--- START ---
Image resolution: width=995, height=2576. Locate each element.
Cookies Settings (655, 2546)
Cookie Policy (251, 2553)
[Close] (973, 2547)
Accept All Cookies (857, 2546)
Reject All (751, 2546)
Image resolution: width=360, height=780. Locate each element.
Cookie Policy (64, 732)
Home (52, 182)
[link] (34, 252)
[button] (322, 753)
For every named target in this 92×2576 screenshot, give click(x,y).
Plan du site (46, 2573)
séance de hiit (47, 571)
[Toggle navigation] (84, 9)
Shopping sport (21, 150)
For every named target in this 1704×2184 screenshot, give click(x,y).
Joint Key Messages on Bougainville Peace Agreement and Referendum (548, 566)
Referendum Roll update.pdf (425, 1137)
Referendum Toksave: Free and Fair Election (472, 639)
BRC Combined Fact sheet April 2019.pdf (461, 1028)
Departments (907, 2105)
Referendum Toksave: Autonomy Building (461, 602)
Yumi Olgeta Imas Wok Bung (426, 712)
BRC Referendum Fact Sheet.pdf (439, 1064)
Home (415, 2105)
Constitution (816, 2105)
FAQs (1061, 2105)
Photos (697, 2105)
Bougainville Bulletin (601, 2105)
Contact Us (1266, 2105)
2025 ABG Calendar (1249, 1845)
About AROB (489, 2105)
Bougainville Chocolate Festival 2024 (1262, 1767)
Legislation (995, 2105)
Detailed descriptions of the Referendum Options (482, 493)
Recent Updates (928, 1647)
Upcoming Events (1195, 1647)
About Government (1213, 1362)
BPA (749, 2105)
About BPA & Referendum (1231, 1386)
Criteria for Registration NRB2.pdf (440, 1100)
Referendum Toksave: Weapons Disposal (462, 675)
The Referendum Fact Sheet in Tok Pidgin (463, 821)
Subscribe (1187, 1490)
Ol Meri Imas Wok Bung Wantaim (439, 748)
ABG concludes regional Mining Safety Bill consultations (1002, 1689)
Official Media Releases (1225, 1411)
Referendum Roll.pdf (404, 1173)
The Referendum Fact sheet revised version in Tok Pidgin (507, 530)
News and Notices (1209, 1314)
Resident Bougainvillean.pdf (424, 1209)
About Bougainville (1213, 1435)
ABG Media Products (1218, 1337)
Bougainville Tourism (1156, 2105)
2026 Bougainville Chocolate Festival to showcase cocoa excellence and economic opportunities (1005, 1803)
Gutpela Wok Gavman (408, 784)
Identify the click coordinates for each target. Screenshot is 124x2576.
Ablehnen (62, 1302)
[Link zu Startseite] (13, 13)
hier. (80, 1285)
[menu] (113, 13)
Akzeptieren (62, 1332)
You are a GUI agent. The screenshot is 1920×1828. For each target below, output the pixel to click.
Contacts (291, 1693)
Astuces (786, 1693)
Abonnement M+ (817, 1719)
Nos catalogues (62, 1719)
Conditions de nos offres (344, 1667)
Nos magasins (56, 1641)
--- END ---
* [TASK DIRECTIONS]:
Give the number of lines above that include "Fact". Write nothing else.

* [WRITTEN RESPONSE]:
4